- Known for: paper making
- Website: https://www.gailstiffe.info/

= Gail Stiffe =

Australian paper artist

Gail Stiffe is an Australian artist, educator and curator with a focus on paper making and the book arts. Stiffe is known for challenging the traditional book format. She uses the pulp painting technique and takes inspiration from the Australian bush and the paper itself.

Since 1997 Stiffe has held solo exhibitions and participated in group exhibitions in Australia and overseas. She has taught papermaking in Victorian schools, conducted workshops and is the president of Papermakers of Victoria. A book of handmade papers produced by members of Papermakers of Victoria and hand bound by Stiffe is held in the National Library of Australia Collection. In 2011 Stiffe was president of the International Association of Hand Papermakers and Paper Artists (IAPMA) and has been the convenor of the Women's Art Register.

== Curation ==
Stiffe curated the exhibition Black and White Books with Anne Marie Power and Marianne Little.
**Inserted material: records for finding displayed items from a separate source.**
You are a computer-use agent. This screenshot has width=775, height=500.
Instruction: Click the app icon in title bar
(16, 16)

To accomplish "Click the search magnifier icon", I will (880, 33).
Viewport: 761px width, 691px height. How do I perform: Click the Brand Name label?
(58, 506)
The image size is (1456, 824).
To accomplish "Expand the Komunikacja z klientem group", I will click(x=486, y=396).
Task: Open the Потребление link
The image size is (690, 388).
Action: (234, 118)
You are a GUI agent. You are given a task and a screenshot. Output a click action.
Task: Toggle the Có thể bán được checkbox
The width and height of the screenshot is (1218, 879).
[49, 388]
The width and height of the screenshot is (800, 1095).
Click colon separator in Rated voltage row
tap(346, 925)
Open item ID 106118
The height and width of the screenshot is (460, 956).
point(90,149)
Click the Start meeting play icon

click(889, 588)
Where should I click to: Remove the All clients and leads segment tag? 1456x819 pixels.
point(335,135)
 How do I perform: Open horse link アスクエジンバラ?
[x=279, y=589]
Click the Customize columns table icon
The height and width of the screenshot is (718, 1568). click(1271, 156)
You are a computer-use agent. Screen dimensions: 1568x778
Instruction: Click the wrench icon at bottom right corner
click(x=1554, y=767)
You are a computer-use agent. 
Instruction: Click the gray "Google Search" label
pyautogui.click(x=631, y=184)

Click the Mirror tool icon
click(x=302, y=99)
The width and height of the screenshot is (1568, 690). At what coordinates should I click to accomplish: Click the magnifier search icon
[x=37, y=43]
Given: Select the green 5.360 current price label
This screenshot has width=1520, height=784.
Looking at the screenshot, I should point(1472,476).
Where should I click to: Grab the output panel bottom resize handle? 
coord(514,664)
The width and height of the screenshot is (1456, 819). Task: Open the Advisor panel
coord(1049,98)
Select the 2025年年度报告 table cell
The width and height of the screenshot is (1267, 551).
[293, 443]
The exhibition was supported by the Papermakers of Victoria and Textile Fibre Forum.

== Exhibitions ==
- 2002 Natural Connections, Dragon Papers, Windsor and at Meeniyan Art Gallery, Meeniyan, Victoria
- 2006 A Passion for Paper, Studio 500, Trentham.
- 2007 Threads, Thoughts and Inspiration, Bundoora Homestead
- 2009 with Zoe Culbertson, Nesting: the necessary preparing for new life, growth and creativity as seen through alternative photographic processes on handmade paper, 69 Smith Street Gallery, Collingwood.
- 2009 Shared Journeys, Level 17 Artspace, Victoria University.
- 2009 Water-Wood-Paper, 2nd International Paper Artists Exhibition, Wonju, South Korea.
- 2022 Three Rivers with Naomi Downie and Paul Taylor, Art Gallery on Darling, Balmain NSW, Australia.